If you’re short on time and don’t want to make a tomato sauce from scratch, you can always buy a jar of your favorite tomato sauce as a substitute. However, I highly recommend trying this tomato sauce recipe because it’s so delicious. And what’s so nice about making your own sauce is that it will keep for a couple of weeks in the refrigerator, so you can use it for other dishes as well.
- 1 whole eggplant, cut into 1/2 inch quarter slices
- 1 1/2 cups shredded mozzarella cheese
- 1 1/2 teaspoons dried oregano
- 1 1/2 teaspoons coarse salt (kosher or grey salt)
- 1 teaspoon fresh ground pepper
- 1 egg
- 1 tablespoon water
- White truffle oil
- Garlic and Basil Tomato Sauce (see recipe below)
Preheat the oven to 375 degrees. Combine the bread crumbs, oregano and sea salt into a bowl. Then in another bowl, crack the egg and add the water and whisk gently with a fork. Coat each piece of eggplant with the egg mixture and then coat in the bread crumb mixture. Place the eggplant on a baking sheet and bake for 30-35 minutes, until the eggplant is cooked through and the breadcrumbs are crispy and golden. Then drizzle each slice with a little white truffle oil, then top with tomato sauce and mozzarella cheese. Layer the eggplant like I did, if you want to make it look fancy.
Garlic and Basil Tomato Sauce
- 12 oz can tomato sauce
- 12 oz can diced tomatoes, strained
- 1 yellow onion, diced
- 5 cloves garlic, chopped
- 1 tablespoon olive oil
- 3 tablespoons basil, chopped
- 1 tablespoon oregano, chopped
- 1 tablespoon thyme, chopped
- Salt and Pepper
Heat the olive oil in a large pot over medium high heat, then add the diced onions. Cover the pot so that the onions sweat a little and become slightly translucent, about 3 to 5 minutes. You don’t want to caramelize the onions so stir every couple minutes.
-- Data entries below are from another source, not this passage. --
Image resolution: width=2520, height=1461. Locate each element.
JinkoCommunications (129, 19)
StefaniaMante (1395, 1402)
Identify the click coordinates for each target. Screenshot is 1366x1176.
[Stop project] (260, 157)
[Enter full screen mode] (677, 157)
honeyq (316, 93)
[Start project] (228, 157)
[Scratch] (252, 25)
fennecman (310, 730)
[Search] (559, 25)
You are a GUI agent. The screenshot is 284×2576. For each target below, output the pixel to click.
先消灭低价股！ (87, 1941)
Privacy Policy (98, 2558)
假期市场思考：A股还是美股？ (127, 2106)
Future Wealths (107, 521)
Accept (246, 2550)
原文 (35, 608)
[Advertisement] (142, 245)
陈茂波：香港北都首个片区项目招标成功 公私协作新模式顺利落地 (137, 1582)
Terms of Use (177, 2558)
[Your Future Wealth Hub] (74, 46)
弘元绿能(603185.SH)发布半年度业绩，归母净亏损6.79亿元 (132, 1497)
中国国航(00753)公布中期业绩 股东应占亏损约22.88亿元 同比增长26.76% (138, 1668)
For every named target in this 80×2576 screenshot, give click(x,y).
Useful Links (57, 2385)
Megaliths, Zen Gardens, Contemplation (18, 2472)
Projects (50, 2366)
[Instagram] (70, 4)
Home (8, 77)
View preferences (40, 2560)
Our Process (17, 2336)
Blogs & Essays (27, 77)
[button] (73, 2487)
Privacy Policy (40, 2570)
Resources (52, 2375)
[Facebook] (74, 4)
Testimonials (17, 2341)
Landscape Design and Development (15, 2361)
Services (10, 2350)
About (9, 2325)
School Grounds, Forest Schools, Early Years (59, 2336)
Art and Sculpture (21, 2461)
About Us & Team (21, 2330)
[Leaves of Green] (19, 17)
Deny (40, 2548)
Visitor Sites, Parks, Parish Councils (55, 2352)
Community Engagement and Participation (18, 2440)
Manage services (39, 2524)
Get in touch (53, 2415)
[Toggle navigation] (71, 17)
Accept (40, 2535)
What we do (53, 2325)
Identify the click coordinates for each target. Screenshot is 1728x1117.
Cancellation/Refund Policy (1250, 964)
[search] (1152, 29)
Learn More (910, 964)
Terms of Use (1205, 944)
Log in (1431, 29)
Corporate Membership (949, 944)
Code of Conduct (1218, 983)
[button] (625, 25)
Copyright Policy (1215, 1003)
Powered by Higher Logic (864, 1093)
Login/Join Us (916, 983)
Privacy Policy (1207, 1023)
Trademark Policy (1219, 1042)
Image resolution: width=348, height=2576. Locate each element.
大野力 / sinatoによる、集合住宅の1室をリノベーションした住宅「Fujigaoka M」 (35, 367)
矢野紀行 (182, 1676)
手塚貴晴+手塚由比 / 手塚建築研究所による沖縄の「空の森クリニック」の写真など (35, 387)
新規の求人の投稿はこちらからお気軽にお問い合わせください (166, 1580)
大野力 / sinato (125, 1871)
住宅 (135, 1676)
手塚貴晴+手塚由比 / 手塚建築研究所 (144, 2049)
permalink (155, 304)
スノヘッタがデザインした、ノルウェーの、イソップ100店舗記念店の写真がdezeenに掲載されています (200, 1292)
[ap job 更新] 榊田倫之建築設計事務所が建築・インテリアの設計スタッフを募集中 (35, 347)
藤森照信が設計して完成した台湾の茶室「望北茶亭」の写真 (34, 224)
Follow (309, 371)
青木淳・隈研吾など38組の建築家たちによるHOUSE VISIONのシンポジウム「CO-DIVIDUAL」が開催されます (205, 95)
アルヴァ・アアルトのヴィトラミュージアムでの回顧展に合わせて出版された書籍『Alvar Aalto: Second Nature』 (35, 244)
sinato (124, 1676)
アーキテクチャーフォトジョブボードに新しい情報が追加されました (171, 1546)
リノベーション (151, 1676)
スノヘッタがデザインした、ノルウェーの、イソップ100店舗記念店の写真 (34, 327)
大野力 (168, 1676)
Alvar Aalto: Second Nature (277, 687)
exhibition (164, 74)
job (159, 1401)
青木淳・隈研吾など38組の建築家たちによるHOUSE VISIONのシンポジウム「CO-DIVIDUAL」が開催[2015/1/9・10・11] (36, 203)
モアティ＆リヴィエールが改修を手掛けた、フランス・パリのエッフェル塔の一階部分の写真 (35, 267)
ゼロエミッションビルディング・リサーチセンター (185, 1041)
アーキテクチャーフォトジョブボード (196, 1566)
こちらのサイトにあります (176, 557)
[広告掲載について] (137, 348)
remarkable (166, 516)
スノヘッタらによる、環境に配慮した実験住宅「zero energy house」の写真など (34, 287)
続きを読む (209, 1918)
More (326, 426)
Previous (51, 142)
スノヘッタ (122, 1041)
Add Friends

Then add the garlic when your onions start to look like this…
Then add the rest of the ingredients and reduce to low heat. Your sauce will look like this at first…
But after 3 hours, the tomatoes will start to break down and look like this. The longer you cook the sauce, the better it gets. I’d highly recommend cooking for 5 hours, but if you can only give it 3, it will still turn out darn tasty.